Auf die Gesamtbevölkerung ließen sich die Ergebnisse aufgrund der niedrigen Rücklaufquote der Fragebögen nicht ohne weiteres übertragen, schreiben die Forscher. Dennoch deute die Studie darauf hin, dass mindestens 1,7 Prozent der Bevölkerung unter einer Weinunverträglichkeit leiden. Insgesamt haben die 68 Mainzer mit Wein-Problemen öfter auch Schwierigkeiten mit anderen Nahrungsmitteln genannt. 15 von ihnen vertrugen offenbar kein Bier, weitere 19 überhaupt keinen Alkohol.

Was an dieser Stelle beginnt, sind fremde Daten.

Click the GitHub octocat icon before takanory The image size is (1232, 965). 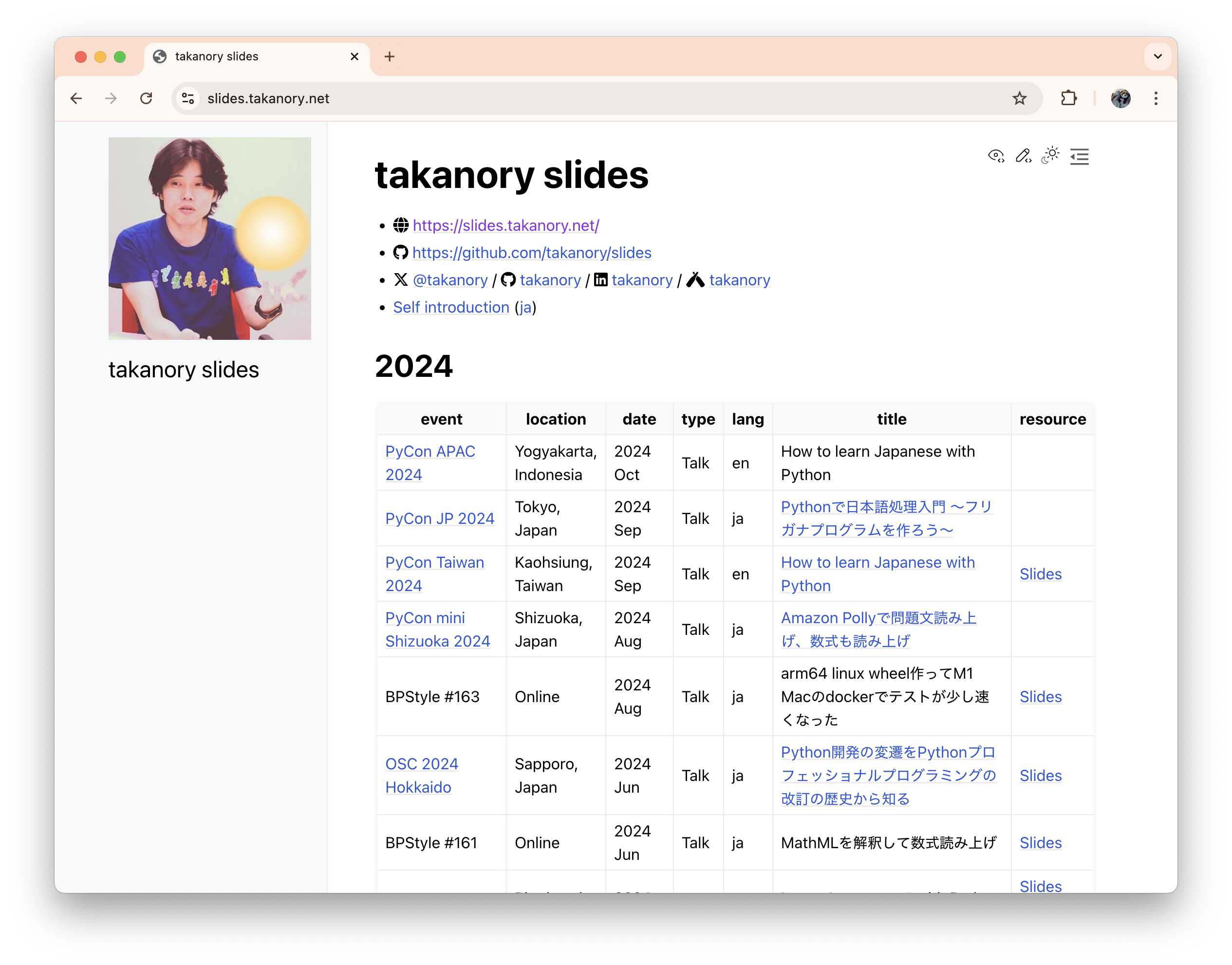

Beim Wein gebe es allerdings Alternativen, betont Wigand: Wer etwa mit Rotwein nicht klarkomme, der könne auch auf Rosé oder Weißwein umsteigen. Denn Rotwein löst der Mainzer Untersuchung zufolge häufiger Begleiterscheinungen aus als Weißwein. Ein möglicher Grund: Wein enthält geringe Mengen Eiweiße, die meist von der Traube stammen, aber auch durch Bakterien und die Hefe in das Getränk gelangen können. Vor allem das Lipid-Transfer-Protein (LTP) aus den Traubenschalen ist als mögliches Allergen bekannt. Rotwein hat deutlich mehr LTP, weil die Schalen in der Maische mitvergoren werden, während Weißwein ohne die Traubenhaut fermentiert wird und nur Reste in den Wein gelangen.

"Weinunverträglichkeit ebenso häufig, wie Nahrungsmittelunverträglichkeit"

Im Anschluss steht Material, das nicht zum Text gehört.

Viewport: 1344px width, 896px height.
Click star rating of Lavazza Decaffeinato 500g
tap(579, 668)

Ähnlich häufig kommen in weißem und rotem Wein andere Eiweiße vor, zum Beispiel Thaumatin, das auch als Süßstoff eingesetzt wird, oder Enzyme wie die pilzangreifenden Glukanasen. Auch sie stehen im Verdacht, allergen zu wirken. Zudem enthalte Wein den Allergie-Botenstoff Histamin. Allerdings seien die Konzentrationen in den deutschen Rebsorten "insgesamt sehr niedrig", betonen die Mainzer Wissenschaftler.

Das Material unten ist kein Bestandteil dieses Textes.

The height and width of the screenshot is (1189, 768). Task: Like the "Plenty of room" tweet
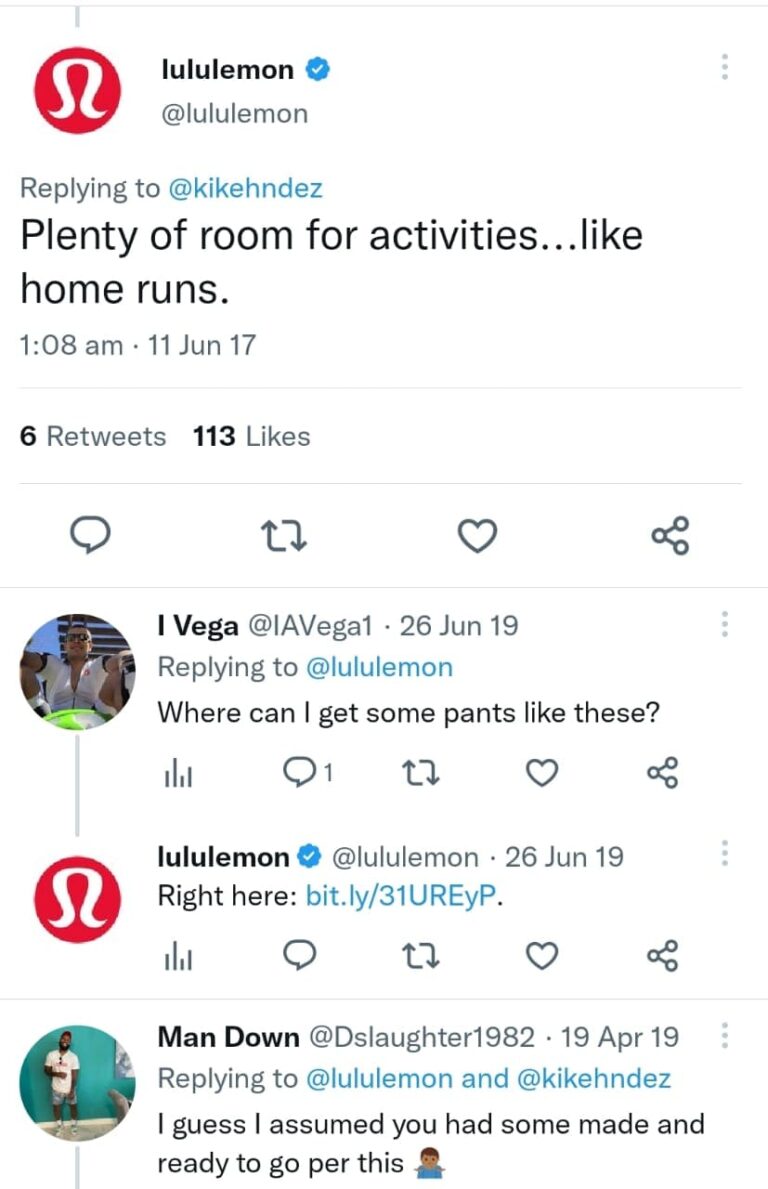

Im Körper löst Alkohol unterschiedliche Prozesse aus: So werden bestimmte Stoffe im Alkohol gelöst, wodurch der Organismus sie besser aufnehmen kann und sie erst dann zum Problem werden. Alkohol fördert zudem die Durchlässigkeit der Darmschleimhaut und hemmt die Wirkung des Enzyms Diaminoxidase, das Histamine abbaut. Eine erhöhte Histaminkonzentration kann etwa eine rote Nase machen, indem sie dort die Gefäße erweitert.

"Die Häufigkeit, mit der unserer Untersuchung zufolge eine Weinunverträglichkeit zu beobachten ist, steht der anderer, häufig auftretender Nahrungsmittelunverträglichkeiten in nichts nach", betonen Wigand und ihre Kollegen. Trotzdem werde die Empfindlichkeit gegenüber Wein bislang wenig beachtet. "Das aber sollte bei der ärztlichen Untersuchung künftig berücksichtigt werden", fordern die Mainzer Wissenschaftler.

Trotzdem sei Wein - was eine echte Allergie betrifft - "ein relativ sicheres Nahrungsmittel", schränkt Biophysikprofessor und Studienleiter Heinz Decker gegenüber SPIEGEL ONLINE ein. "Die Menschen denken nur in der Regel nicht darüber nach, was sie vertragen und was nicht."